--- SUPPLIED ENTRIES Enclosed Below ---
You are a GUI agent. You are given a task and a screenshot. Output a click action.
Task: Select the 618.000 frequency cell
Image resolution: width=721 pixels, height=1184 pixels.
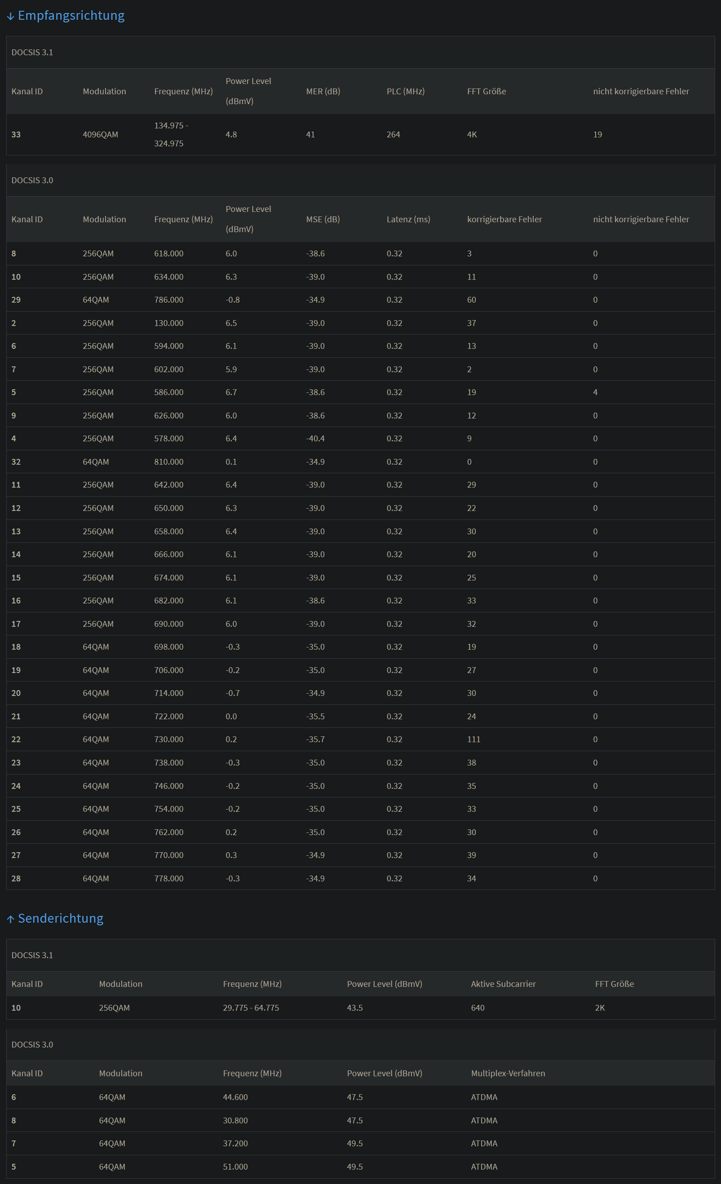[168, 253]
--- End of Enclosed SUPPLIED ENTRIES ---
--- SUPPLIED ENTRIES Enclosed Below ---
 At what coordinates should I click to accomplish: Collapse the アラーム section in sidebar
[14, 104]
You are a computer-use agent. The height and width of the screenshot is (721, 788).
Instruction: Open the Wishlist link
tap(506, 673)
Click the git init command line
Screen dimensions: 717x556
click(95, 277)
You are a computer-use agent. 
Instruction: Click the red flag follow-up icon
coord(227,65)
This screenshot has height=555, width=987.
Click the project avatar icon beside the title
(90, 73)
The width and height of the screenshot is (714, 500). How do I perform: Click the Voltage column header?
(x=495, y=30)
--- End of Enclosed SUPPLIED ENTRIES ---
Number of lines holding "agent" in the data: give it, with nothing else.

3